» Instructions for the task
Return all the data below as it stands, minus the pictures.

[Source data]
☆ ☆ ☆ ☆ ☆ ☆ ☆

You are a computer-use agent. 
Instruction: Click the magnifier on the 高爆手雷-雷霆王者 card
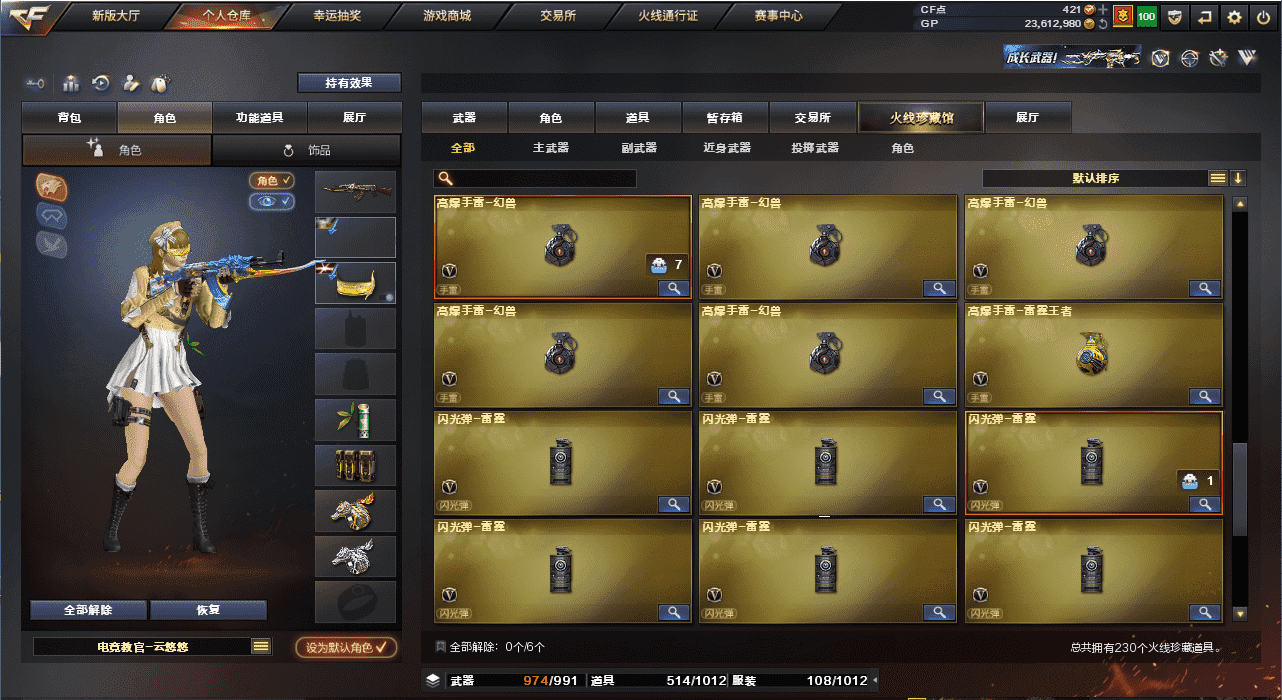[x=1205, y=396]
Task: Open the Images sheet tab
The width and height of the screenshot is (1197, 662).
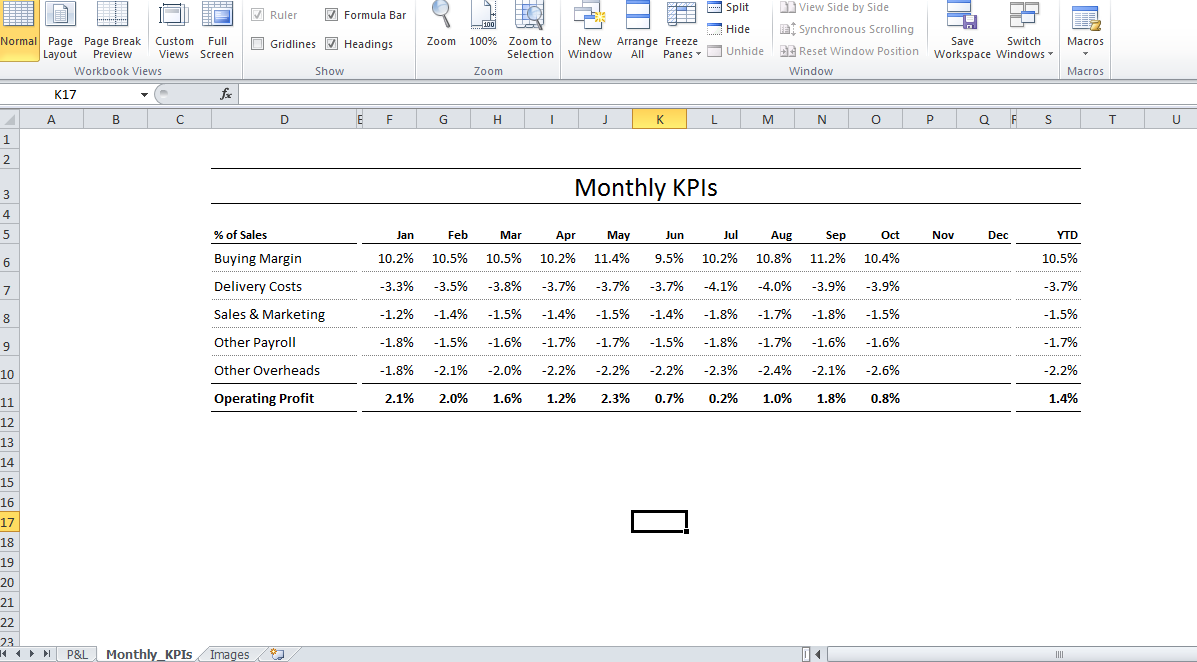Action: tap(229, 654)
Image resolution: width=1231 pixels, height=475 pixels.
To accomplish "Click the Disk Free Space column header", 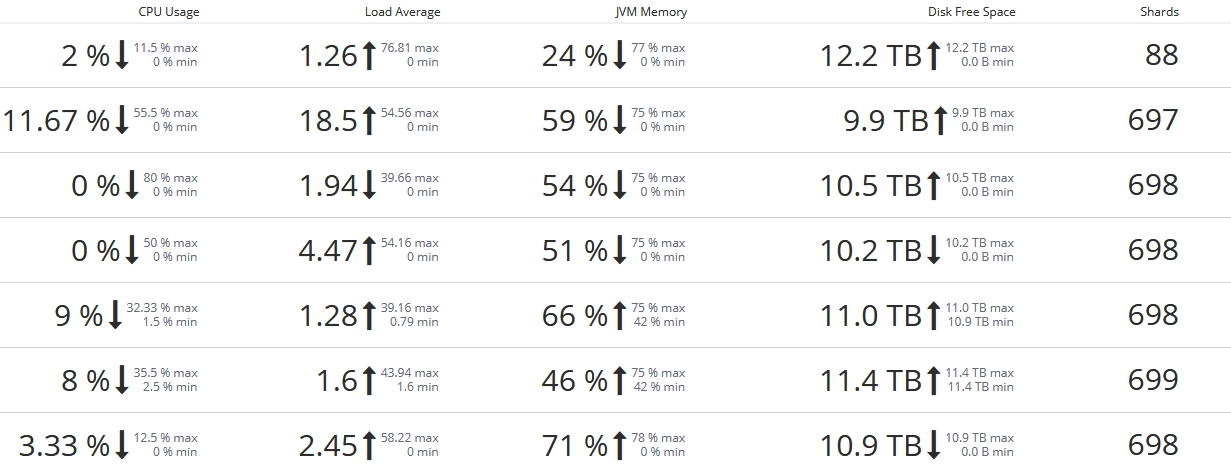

☆ ☆ ☆ ☆ ☆ ☆ ☆

» Output
You are a computer-use agent. 
Instruction: Click the magnifier on the 高爆手雷-雷霆王者 card
[x=1205, y=396]
Task: Open the Images sheet tab
The width and height of the screenshot is (1197, 662).
Action: tap(229, 654)
Image resolution: width=1231 pixels, height=475 pixels.
To accomplish "Click the Disk Free Space column header", 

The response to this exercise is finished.